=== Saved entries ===
- - - -

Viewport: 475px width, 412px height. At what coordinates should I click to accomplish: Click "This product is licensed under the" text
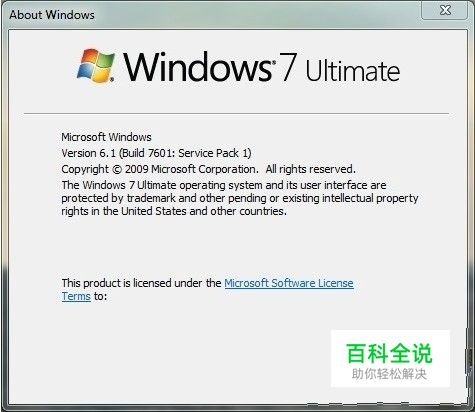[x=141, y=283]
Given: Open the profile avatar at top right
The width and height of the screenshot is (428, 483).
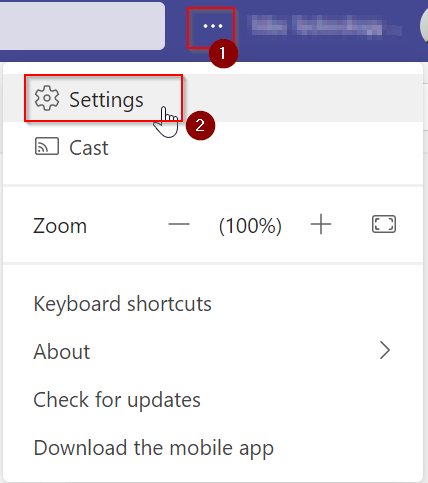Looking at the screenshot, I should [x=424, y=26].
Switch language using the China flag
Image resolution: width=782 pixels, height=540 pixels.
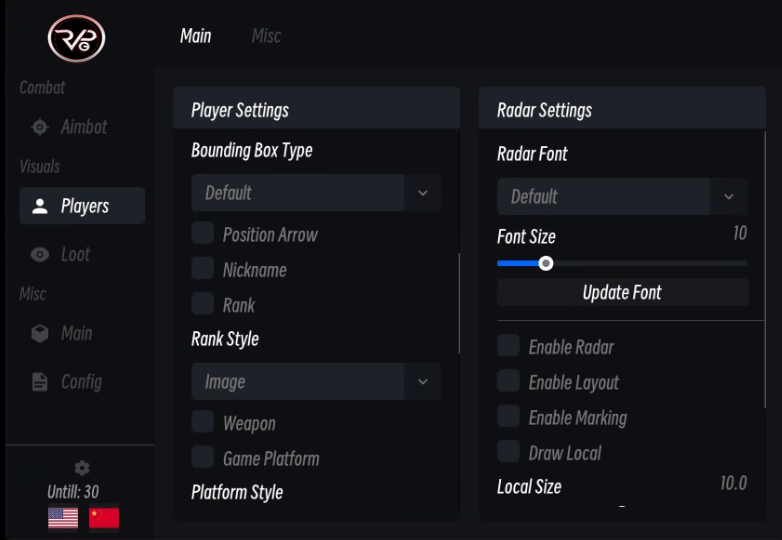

- - - -

Apart from the pictures, write every entry out again exactly.

Viewport: 475px width, 412px height. At what coordinates should I click to accomplish: Click "This product is licensed under the" text
[x=141, y=283]
Given: Open the profile avatar at top right
The width and height of the screenshot is (428, 483).
Looking at the screenshot, I should [x=424, y=26].
Switch language using the China flag
Image resolution: width=782 pixels, height=540 pixels.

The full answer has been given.